__Problem details__. Copy each line below that contains "logo".

__Data__.
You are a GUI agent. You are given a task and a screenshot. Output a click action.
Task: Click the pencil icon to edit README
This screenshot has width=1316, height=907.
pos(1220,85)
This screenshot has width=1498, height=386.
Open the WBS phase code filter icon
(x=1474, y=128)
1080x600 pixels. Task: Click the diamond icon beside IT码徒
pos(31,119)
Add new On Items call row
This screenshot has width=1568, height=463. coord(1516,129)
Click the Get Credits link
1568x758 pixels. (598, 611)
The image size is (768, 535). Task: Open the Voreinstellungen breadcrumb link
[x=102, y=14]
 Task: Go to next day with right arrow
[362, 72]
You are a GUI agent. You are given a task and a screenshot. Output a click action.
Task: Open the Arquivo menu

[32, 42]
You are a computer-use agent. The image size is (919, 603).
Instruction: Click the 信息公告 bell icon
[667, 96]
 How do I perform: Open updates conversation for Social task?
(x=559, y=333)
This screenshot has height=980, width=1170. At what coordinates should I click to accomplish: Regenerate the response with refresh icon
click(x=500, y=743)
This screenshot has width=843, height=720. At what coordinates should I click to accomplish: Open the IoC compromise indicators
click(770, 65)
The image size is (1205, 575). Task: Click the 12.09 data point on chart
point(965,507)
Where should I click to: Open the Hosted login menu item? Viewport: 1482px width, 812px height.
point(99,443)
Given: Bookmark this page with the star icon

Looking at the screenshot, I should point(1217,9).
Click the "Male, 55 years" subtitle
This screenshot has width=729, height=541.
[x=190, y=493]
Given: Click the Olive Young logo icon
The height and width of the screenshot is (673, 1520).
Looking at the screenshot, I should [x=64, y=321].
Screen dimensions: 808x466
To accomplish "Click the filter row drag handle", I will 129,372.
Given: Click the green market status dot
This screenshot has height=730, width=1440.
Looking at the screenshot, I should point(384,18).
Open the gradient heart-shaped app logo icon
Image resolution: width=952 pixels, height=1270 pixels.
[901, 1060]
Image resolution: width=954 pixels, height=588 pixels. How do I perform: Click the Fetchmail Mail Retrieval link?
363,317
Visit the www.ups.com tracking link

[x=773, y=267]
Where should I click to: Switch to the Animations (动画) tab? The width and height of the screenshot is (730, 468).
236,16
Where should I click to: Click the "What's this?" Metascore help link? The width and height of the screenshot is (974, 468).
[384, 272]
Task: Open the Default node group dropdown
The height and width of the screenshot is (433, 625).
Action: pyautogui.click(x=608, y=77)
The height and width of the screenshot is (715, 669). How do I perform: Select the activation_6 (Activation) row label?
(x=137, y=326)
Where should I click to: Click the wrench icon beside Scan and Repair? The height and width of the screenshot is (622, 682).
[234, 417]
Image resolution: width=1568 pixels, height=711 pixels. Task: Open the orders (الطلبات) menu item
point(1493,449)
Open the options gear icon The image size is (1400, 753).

__Task output__.
Given: Click the Olive Young logo icon
Open the gradient heart-shaped app logo icon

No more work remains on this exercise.